■ EXERCISE GOAL: Using the records below, give again exactly the lines from the line that contains "Click help icon next to BigJank (/10min)" through the line that contains "You are a computer-use agent. Image", both ends included, and only those.

Stored items:
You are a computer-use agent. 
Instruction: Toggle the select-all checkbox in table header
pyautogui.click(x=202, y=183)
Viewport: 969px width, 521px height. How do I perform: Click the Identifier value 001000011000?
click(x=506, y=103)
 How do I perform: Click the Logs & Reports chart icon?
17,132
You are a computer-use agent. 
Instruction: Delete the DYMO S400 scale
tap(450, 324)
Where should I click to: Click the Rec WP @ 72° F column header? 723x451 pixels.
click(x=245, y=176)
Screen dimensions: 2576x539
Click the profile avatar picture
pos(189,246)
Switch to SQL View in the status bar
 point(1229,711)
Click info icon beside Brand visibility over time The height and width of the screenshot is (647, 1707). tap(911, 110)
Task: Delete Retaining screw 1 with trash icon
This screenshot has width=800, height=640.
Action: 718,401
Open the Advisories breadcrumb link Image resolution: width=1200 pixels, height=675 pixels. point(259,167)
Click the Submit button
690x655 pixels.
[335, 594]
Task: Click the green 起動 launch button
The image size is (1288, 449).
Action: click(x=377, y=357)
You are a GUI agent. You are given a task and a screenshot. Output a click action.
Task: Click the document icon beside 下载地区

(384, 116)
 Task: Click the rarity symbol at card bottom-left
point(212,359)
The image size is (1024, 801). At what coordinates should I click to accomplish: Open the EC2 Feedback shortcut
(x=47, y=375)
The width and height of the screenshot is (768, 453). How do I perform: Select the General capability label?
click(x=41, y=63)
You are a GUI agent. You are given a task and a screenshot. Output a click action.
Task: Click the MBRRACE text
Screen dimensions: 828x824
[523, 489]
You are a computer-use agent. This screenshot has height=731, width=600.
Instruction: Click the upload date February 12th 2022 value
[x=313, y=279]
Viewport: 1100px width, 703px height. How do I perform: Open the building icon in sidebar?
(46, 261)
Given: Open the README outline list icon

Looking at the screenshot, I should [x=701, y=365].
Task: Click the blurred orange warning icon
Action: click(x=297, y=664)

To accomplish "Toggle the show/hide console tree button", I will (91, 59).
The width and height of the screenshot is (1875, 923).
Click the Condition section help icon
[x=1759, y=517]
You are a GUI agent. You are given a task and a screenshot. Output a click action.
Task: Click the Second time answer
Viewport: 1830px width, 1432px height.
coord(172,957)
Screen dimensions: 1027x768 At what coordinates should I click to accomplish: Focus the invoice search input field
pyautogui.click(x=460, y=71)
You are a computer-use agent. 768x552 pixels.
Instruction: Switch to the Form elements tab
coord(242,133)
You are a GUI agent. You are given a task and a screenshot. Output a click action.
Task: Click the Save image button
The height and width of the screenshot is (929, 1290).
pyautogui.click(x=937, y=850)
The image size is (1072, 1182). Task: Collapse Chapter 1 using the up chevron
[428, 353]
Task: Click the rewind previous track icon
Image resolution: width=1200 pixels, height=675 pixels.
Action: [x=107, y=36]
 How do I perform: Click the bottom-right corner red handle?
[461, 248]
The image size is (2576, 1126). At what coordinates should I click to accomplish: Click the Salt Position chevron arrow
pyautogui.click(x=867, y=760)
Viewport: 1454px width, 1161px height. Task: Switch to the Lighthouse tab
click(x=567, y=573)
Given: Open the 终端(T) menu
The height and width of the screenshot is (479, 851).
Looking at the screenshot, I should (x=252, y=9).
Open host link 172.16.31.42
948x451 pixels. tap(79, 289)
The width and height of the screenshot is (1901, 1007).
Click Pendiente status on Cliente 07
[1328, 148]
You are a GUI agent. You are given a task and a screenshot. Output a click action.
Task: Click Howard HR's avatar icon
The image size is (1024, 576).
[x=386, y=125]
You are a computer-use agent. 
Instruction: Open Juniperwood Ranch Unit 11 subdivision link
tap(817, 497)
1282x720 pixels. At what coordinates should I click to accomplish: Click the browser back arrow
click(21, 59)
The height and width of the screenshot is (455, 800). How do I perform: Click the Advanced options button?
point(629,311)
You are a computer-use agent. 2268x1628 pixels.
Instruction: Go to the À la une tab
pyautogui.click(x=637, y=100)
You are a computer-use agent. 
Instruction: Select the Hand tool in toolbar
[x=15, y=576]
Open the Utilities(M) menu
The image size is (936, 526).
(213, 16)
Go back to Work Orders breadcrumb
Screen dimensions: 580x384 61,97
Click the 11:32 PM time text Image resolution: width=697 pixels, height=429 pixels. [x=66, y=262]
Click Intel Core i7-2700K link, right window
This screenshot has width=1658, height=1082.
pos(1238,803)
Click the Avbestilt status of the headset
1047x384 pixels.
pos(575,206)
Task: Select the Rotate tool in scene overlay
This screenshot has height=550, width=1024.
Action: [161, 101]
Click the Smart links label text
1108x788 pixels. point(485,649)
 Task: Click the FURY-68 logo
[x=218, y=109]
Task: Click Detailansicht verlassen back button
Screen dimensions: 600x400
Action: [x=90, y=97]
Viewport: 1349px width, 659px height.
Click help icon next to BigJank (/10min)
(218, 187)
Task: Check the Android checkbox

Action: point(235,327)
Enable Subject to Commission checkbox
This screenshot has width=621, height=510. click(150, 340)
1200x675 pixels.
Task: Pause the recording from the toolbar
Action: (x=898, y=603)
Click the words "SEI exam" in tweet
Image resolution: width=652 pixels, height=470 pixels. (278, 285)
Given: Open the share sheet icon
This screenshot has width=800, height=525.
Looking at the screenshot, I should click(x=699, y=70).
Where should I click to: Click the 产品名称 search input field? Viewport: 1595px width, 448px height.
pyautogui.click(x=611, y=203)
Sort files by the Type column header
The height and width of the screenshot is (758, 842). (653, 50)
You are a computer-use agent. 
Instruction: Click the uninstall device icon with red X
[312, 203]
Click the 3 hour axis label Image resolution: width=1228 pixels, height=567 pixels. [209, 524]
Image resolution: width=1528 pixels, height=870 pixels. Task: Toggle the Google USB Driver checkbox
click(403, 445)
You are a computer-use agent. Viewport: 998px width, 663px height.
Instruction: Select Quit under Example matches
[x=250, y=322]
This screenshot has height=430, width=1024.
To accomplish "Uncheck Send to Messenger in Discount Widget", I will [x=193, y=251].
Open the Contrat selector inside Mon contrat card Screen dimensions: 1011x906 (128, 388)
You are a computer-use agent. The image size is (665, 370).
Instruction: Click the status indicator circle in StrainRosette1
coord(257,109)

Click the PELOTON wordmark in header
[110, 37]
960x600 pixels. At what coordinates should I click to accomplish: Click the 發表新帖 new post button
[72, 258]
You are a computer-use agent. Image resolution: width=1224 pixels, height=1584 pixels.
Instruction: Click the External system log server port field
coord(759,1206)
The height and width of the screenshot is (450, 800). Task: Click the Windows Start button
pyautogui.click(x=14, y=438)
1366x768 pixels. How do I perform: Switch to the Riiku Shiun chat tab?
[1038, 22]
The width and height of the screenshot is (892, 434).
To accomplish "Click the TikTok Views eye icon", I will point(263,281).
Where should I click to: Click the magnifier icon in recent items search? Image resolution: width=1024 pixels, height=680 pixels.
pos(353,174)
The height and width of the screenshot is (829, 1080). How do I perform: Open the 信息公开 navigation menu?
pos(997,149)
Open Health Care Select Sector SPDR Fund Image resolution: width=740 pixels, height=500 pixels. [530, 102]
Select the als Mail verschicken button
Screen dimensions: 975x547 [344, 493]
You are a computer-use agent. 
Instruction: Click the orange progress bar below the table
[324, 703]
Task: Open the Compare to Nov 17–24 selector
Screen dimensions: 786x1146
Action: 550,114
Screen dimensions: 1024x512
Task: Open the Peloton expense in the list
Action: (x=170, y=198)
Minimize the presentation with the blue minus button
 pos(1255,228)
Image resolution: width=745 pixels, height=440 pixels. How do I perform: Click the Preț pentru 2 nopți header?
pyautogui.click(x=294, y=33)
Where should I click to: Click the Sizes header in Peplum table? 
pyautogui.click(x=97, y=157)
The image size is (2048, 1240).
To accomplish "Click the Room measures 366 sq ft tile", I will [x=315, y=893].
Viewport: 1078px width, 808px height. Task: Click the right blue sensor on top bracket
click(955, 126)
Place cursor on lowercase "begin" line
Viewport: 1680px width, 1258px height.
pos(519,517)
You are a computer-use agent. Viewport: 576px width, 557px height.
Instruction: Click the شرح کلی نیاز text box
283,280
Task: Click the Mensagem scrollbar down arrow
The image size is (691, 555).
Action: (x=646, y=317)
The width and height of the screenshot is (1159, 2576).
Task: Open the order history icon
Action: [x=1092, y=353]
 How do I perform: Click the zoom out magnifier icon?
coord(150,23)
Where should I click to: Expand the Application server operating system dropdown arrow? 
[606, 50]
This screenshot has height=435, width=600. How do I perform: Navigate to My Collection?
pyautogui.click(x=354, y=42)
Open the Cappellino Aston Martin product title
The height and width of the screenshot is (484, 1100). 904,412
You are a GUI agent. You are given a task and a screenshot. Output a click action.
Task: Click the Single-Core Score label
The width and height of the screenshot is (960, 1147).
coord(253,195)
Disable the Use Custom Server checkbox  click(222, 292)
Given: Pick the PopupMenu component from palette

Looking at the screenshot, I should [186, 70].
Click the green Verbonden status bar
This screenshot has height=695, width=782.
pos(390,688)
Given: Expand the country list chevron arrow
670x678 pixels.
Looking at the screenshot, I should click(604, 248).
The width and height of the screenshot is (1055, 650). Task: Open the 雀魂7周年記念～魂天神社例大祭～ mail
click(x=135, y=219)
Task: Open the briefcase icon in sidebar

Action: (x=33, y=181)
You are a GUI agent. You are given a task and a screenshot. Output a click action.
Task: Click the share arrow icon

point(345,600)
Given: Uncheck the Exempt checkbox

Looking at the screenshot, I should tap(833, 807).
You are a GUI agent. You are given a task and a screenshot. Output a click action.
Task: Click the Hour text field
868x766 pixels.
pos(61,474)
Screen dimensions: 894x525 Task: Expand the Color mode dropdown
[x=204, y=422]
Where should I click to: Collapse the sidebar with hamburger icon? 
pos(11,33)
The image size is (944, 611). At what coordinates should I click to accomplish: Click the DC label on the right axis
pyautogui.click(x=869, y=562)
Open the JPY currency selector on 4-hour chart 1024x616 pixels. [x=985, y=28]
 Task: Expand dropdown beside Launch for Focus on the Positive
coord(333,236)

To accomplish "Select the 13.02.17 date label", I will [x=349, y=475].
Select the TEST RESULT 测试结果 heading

■ ANSWER TO THIS PROBLEM:
Click help icon next to BigJank (/10min)
(218, 187)
Task: Check the Android checkbox

Action: point(235,327)
Enable Subject to Commission checkbox
This screenshot has width=621, height=510. click(150, 340)
1200x675 pixels.
Task: Pause the recording from the toolbar
Action: (x=898, y=603)
Click the words "SEI exam" in tweet
Image resolution: width=652 pixels, height=470 pixels. (278, 285)
Given: Open the share sheet icon
This screenshot has width=800, height=525.
Looking at the screenshot, I should click(x=699, y=70).
Where should I click to: Click the 产品名称 search input field? Viewport: 1595px width, 448px height.
pyautogui.click(x=611, y=203)
Sort files by the Type column header
The height and width of the screenshot is (758, 842). (653, 50)
You are a computer-use agent. 
Instruction: Click the uninstall device icon with red X
[312, 203]
Click the 3 hour axis label Image resolution: width=1228 pixels, height=567 pixels. [209, 524]
Image resolution: width=1528 pixels, height=870 pixels. Task: Toggle the Google USB Driver checkbox
click(403, 445)
You are a computer-use agent. Viewport: 998px width, 663px height.
Instruction: Select Quit under Example matches
[x=250, y=322]
This screenshot has height=430, width=1024.
To accomplish "Uncheck Send to Messenger in Discount Widget", I will [x=193, y=251].
Open the Contrat selector inside Mon contrat card Screen dimensions: 1011x906 (128, 388)
You are a computer-use agent. The image size is (665, 370).
Instruction: Click the status indicator circle in StrainRosette1
coord(257,109)

Click the PELOTON wordmark in header
[110, 37]
960x600 pixels. At what coordinates should I click to accomplish: Click the 發表新帖 new post button
[72, 258]
You are a computer-use agent. Image resolution: width=1224 pixels, height=1584 pixels.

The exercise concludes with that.